ASSIGNED TASK: The answer must consist of every line below containing "Active".

GIVEN RECORDS:
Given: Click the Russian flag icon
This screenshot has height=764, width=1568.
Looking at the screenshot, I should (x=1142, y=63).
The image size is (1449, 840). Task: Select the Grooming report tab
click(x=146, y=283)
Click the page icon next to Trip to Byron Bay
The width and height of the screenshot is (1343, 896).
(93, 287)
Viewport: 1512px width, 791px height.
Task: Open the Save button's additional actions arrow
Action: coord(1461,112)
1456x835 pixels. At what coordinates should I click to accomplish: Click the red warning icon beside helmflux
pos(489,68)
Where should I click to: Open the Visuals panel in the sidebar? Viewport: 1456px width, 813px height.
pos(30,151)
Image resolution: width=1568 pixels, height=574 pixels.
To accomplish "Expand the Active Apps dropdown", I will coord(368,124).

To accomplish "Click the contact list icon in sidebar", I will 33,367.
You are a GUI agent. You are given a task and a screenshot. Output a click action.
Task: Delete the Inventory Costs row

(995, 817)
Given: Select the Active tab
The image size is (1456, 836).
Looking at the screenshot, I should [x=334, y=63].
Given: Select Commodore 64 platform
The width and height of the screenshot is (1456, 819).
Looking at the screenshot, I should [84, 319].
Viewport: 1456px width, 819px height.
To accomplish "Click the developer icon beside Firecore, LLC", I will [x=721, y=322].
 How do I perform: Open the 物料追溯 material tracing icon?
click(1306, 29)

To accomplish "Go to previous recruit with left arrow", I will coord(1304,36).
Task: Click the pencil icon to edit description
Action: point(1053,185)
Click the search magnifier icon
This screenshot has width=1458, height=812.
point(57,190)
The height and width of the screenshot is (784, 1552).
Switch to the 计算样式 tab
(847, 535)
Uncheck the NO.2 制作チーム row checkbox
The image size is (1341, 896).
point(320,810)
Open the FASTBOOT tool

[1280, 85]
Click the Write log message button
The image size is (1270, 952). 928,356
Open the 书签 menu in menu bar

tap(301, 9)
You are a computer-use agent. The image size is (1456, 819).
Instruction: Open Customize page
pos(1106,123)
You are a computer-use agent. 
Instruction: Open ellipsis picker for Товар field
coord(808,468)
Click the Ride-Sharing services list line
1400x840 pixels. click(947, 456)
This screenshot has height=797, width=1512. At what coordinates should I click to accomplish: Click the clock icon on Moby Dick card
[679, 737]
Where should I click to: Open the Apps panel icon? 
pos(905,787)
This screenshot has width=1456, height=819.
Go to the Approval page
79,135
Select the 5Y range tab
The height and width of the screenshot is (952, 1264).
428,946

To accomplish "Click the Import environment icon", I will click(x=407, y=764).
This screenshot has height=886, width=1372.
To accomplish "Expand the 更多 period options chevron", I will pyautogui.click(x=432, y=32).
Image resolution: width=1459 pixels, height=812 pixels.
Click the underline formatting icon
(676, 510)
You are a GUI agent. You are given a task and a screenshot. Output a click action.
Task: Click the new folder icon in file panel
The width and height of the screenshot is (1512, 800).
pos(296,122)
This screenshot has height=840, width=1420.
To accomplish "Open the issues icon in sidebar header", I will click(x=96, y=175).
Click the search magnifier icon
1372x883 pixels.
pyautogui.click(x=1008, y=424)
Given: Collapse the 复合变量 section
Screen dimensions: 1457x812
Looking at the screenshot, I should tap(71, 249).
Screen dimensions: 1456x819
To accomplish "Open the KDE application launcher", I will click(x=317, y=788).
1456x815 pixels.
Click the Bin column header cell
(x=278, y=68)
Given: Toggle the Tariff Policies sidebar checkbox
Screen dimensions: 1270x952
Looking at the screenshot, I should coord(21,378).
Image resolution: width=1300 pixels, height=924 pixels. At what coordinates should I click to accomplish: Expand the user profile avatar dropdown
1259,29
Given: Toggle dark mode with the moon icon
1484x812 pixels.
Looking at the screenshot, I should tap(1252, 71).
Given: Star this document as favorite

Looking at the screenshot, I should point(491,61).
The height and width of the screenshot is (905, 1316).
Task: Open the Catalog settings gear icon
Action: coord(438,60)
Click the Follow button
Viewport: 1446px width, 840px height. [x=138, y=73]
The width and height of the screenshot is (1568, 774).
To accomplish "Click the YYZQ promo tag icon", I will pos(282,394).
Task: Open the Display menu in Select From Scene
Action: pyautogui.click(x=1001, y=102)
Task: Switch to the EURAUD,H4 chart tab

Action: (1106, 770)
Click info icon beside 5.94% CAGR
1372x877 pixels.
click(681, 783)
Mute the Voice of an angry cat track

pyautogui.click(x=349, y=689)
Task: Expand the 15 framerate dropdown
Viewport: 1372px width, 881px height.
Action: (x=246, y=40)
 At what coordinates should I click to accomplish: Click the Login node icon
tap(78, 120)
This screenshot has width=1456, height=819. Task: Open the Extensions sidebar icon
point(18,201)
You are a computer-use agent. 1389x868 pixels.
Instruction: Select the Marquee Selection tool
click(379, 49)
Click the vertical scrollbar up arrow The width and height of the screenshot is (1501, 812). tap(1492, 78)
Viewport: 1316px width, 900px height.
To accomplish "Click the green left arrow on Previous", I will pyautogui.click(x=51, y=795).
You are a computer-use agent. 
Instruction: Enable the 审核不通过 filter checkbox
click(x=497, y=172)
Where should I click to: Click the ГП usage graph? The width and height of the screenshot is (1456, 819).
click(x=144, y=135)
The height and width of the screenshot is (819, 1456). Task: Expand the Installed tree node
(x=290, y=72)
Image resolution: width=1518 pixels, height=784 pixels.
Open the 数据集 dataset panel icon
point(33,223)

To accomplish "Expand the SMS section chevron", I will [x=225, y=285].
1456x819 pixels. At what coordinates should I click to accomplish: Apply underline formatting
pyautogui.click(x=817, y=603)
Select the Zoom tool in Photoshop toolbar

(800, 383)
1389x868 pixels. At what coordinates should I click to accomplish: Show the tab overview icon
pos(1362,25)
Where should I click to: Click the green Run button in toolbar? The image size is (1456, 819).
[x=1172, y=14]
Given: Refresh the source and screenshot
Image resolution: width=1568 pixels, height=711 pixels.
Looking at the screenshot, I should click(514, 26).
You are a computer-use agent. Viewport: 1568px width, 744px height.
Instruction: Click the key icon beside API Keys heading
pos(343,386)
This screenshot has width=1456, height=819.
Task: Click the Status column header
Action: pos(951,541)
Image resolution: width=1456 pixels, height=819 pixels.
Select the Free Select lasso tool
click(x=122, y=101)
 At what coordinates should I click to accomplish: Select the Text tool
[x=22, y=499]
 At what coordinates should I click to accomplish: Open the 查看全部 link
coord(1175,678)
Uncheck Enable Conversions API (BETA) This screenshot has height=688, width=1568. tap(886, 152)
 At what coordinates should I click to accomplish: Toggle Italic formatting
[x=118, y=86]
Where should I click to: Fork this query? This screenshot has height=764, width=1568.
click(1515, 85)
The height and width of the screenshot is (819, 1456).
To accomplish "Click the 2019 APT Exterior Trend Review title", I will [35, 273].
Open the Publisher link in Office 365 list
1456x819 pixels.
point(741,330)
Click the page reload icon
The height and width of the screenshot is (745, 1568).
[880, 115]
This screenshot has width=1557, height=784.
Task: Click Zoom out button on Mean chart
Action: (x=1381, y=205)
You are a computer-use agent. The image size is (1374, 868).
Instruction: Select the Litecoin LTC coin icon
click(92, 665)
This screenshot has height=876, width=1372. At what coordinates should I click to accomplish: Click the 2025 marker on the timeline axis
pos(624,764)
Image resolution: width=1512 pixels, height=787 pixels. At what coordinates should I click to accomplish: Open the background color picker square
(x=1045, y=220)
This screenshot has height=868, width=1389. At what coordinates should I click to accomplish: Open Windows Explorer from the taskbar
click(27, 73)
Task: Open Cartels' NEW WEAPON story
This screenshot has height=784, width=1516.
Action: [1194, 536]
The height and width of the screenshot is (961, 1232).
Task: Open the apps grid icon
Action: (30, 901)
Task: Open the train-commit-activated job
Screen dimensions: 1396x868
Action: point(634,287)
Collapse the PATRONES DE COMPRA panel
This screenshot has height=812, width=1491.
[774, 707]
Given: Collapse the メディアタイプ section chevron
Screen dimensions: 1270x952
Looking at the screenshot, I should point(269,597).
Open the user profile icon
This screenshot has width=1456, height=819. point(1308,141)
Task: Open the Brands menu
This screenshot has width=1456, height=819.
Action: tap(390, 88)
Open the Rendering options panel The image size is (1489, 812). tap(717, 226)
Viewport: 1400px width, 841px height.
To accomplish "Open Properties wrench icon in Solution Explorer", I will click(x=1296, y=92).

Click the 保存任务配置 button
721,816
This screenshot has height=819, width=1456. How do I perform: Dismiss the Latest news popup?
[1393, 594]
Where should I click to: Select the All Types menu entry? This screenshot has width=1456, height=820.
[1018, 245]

SOLUTION BELOW:
To accomplish "Expand the Active Apps dropdown", I will coord(368,124).
Given: Select the Active tab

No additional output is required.